* _EXERCISE TASK_
Please rewrite the data below, replacing each "Where should I click to" with "Where do I click to" and leaving everything else unchanged.
______________________________
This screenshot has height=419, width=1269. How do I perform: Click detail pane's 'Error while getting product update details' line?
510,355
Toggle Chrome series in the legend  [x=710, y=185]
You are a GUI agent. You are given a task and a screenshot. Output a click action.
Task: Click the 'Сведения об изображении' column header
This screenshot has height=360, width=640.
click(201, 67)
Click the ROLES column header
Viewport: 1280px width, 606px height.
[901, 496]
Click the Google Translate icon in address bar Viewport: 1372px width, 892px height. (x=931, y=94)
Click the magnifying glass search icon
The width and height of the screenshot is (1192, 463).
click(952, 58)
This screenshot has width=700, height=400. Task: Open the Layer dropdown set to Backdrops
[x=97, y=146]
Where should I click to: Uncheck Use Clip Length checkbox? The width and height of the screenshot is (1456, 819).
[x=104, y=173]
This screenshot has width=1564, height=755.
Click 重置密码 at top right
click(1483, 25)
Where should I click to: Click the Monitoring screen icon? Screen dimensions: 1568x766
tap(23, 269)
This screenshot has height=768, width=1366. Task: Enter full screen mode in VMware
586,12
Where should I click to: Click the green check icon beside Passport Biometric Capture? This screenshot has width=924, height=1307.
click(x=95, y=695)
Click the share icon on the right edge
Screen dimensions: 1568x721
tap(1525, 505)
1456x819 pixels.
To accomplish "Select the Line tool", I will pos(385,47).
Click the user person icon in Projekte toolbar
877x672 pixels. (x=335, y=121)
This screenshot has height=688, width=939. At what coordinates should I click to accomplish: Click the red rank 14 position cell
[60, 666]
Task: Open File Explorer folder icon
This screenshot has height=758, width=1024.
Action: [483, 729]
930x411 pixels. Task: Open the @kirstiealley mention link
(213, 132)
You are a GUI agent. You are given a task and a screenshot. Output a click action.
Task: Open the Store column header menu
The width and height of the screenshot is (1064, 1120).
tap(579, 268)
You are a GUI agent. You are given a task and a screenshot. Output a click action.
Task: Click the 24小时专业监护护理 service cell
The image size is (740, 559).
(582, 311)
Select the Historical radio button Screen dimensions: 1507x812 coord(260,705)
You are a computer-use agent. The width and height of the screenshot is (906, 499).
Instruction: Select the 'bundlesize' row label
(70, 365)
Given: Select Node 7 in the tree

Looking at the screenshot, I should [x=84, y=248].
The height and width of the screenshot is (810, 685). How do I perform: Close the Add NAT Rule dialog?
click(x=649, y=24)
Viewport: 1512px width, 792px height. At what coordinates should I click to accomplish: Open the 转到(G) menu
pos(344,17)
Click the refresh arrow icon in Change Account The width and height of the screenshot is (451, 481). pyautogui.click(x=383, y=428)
______________________________
* _EXERCISE OUTPUT_
This screenshot has height=419, width=1269. How do I perform: Click detail pane's 'Error while getting product update details' line?
510,355
Toggle Chrome series in the legend  [x=710, y=185]
You are a GUI agent. You are given a task and a screenshot. Output a click action.
Task: Click the 'Сведения об изображении' column header
This screenshot has height=360, width=640.
click(201, 67)
Click the ROLES column header
Viewport: 1280px width, 606px height.
[901, 496]
Click the Google Translate icon in address bar Viewport: 1372px width, 892px height. (x=931, y=94)
Click the magnifying glass search icon
The width and height of the screenshot is (1192, 463).
click(952, 58)
This screenshot has width=700, height=400. Task: Open the Layer dropdown set to Backdrops
[x=97, y=146]
Where do I click to: Uncheck Use Clip Length checkbox? The width and height of the screenshot is (1456, 819).
[x=104, y=173]
This screenshot has width=1564, height=755.
Click 重置密码 at top right
click(1483, 25)
Where do I click to: Click the Monitoring screen icon? Screen dimensions: 1568x766
tap(23, 269)
This screenshot has height=768, width=1366. Task: Enter full screen mode in VMware
586,12
Where do I click to: Click the green check icon beside Passport Biometric Capture? This screenshot has width=924, height=1307.
click(x=95, y=695)
Click the share icon on the right edge
Screen dimensions: 1568x721
tap(1525, 505)
1456x819 pixels.
To accomplish "Select the Line tool", I will pos(385,47).
Click the user person icon in Projekte toolbar
877x672 pixels. (x=335, y=121)
This screenshot has height=688, width=939. At what coordinates should I click to accomplish: Click the red rank 14 position cell
[60, 666]
Task: Open File Explorer folder icon
This screenshot has height=758, width=1024.
Action: [483, 729]
930x411 pixels. Task: Open the @kirstiealley mention link
(213, 132)
You are a GUI agent. You are given a task and a screenshot. Output a click action.
Task: Open the Store column header menu
The width and height of the screenshot is (1064, 1120).
tap(579, 268)
You are a GUI agent. You are given a task and a screenshot. Output a click action.
Task: Click the 24小时专业监护护理 service cell
The image size is (740, 559).
(582, 311)
Select the Historical radio button Screen dimensions: 1507x812 coord(260,705)
You are a computer-use agent. The width and height of the screenshot is (906, 499).
Instruction: Select the 'bundlesize' row label
(70, 365)
Given: Select Node 7 in the tree

Looking at the screenshot, I should [x=84, y=248].
The height and width of the screenshot is (810, 685). How do I perform: Close the Add NAT Rule dialog?
click(x=649, y=24)
Viewport: 1512px width, 792px height. At what coordinates should I click to accomplish: Open the 转到(G) menu
pos(344,17)
Click the refresh arrow icon in Change Account The width and height of the screenshot is (451, 481). pyautogui.click(x=383, y=428)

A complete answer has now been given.